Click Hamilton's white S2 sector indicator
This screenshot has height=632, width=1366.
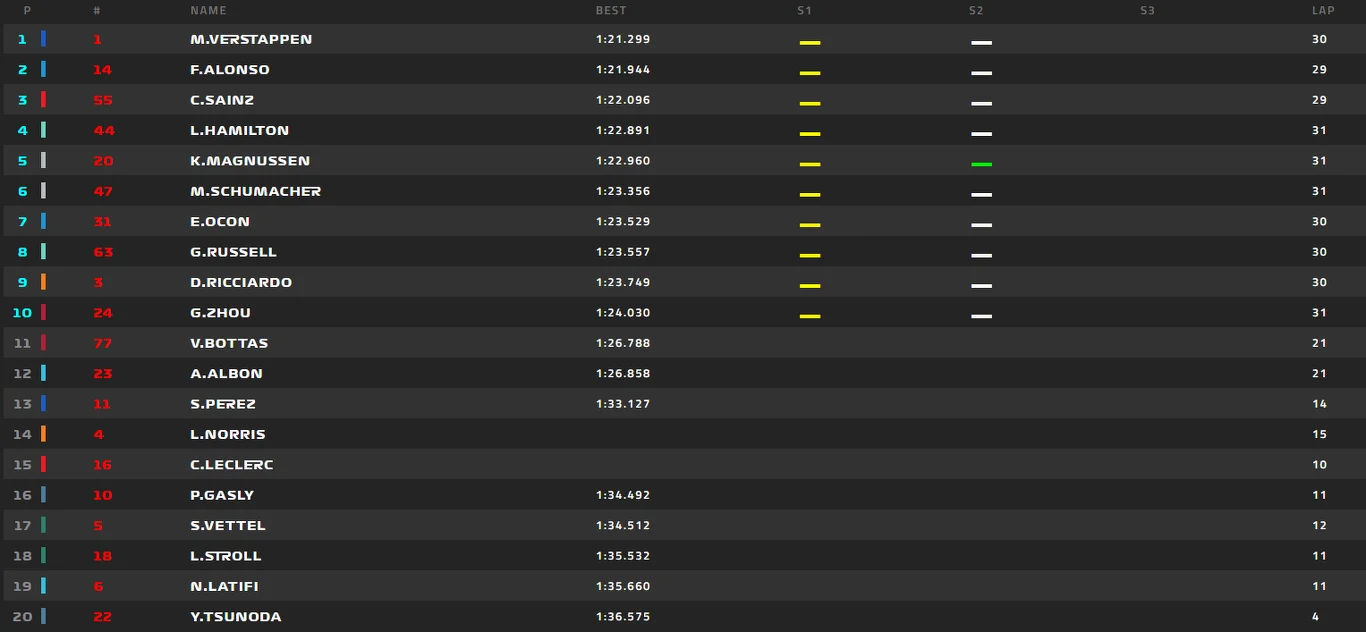(981, 134)
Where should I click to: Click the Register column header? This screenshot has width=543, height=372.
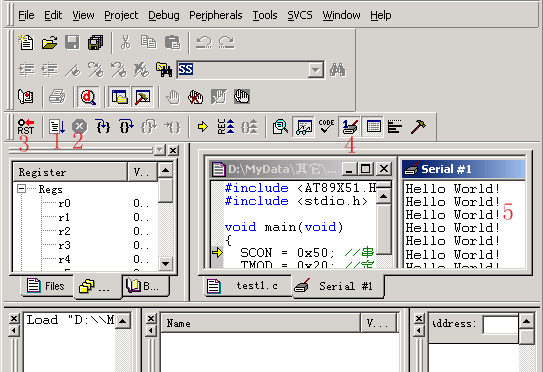coord(70,172)
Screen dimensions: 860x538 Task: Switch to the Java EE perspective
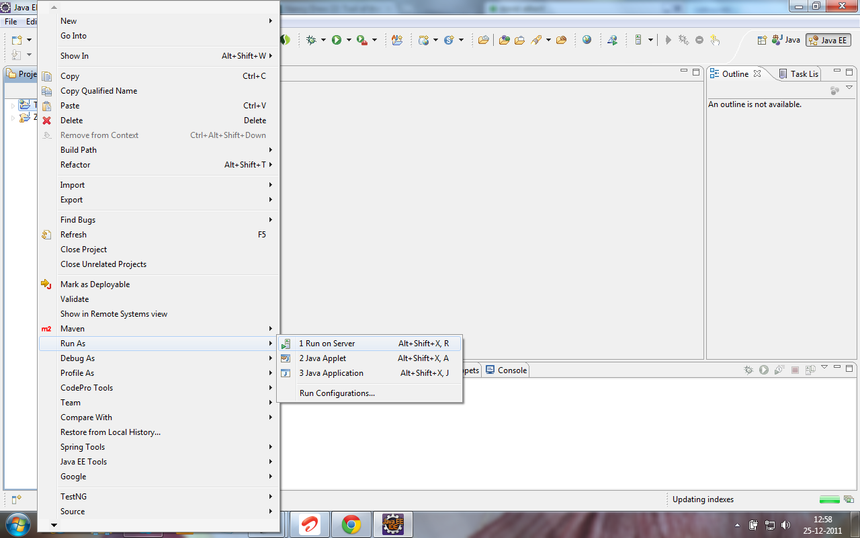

·····

Since the pictures are not wanted, transcribe only the rest of the material above, exactly as it stands.

Click Hamilton's white S2 sector indicator
This screenshot has height=632, width=1366.
(981, 134)
Where should I click to: Click the Register column header? This screenshot has width=543, height=372.
coord(70,172)
Screen dimensions: 860x538 Task: Switch to the Java EE perspective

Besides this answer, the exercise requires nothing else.